• _Exercise aim_
Copy each line of the records below that mentions the word "header".

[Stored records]
============
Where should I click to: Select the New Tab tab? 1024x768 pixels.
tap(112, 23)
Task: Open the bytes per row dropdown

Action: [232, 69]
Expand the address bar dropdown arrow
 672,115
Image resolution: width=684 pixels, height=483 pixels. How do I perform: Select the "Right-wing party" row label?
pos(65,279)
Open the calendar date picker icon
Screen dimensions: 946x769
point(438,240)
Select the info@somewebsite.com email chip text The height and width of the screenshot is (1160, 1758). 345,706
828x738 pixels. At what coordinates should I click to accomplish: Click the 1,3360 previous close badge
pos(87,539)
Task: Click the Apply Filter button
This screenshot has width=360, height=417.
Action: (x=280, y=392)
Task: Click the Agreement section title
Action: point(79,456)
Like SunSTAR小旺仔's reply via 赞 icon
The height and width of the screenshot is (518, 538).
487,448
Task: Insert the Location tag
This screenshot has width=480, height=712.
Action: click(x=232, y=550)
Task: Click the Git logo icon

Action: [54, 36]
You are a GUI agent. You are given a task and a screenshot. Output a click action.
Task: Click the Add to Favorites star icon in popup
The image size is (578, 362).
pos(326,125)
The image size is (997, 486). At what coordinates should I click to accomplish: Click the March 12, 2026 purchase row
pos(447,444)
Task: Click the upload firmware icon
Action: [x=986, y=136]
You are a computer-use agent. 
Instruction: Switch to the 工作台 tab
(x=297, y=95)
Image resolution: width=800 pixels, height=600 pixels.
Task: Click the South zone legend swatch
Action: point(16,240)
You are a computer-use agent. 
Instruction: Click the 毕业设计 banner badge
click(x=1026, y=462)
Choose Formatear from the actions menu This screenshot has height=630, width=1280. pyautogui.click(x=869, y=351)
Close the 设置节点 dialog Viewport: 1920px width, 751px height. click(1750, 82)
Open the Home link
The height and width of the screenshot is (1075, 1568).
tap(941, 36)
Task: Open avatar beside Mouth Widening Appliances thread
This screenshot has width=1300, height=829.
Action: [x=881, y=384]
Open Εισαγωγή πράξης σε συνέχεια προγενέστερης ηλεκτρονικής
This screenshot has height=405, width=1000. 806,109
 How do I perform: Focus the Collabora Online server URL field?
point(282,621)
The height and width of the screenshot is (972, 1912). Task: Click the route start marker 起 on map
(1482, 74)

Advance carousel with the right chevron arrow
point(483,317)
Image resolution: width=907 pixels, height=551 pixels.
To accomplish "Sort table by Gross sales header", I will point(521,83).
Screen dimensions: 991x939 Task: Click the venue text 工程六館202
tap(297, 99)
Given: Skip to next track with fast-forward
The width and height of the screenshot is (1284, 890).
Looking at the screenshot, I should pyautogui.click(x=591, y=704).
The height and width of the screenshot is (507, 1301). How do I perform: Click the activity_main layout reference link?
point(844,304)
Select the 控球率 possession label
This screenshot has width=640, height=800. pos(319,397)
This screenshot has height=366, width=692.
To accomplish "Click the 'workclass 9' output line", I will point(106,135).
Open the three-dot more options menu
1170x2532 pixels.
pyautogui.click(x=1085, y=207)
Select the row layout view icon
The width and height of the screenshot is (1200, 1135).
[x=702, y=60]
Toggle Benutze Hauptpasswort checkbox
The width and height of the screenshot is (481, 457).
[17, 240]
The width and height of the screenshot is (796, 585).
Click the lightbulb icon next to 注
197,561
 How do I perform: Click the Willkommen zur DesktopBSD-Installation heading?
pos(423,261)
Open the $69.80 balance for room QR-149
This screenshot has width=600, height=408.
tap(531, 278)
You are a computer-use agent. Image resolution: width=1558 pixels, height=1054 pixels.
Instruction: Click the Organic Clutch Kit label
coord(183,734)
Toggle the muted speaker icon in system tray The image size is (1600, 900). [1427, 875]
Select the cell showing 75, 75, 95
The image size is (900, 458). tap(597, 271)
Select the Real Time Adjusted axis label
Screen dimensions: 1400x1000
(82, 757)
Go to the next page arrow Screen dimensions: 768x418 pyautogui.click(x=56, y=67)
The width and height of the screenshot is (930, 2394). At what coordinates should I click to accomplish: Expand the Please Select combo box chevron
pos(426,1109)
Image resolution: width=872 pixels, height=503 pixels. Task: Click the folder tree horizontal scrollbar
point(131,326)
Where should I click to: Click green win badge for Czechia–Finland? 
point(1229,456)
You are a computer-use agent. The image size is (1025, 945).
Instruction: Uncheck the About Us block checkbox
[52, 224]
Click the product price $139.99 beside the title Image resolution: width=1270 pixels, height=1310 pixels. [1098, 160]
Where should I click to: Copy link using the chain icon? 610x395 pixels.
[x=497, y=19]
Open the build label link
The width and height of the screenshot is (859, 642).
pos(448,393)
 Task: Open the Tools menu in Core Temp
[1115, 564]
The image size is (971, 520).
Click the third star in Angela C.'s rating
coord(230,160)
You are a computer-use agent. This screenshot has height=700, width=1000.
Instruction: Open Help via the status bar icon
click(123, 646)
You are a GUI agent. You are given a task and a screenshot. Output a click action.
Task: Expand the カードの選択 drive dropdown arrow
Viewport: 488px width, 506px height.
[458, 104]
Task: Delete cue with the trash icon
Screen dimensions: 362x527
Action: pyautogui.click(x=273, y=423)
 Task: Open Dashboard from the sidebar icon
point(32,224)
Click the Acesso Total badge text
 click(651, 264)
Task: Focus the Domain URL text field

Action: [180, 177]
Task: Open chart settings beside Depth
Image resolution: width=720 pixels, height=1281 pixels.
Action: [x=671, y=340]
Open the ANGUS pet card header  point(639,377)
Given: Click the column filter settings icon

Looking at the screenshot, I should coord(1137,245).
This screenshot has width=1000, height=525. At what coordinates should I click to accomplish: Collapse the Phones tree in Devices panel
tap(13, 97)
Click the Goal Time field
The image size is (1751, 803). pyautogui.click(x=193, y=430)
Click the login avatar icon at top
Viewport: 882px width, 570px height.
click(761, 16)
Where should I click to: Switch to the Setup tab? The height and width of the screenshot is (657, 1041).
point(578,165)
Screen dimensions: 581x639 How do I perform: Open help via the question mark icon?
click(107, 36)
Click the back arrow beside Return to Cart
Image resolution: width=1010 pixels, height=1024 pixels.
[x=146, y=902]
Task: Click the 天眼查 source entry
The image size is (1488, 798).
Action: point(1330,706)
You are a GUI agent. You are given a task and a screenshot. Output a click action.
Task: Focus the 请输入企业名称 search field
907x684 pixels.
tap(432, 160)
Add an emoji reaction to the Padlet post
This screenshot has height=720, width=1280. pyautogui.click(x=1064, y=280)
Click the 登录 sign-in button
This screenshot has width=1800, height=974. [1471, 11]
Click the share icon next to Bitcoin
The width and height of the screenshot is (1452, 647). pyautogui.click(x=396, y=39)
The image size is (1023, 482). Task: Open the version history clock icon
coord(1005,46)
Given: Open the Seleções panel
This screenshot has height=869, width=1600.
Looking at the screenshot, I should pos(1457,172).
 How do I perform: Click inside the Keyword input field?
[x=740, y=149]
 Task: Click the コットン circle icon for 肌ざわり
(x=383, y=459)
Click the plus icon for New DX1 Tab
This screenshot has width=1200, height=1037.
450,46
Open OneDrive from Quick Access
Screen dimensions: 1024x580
============
• _Solved exercise_
To accomplish "Sort table by Gross sales header", I will point(521,83).
Open the ANGUS pet card header  point(639,377)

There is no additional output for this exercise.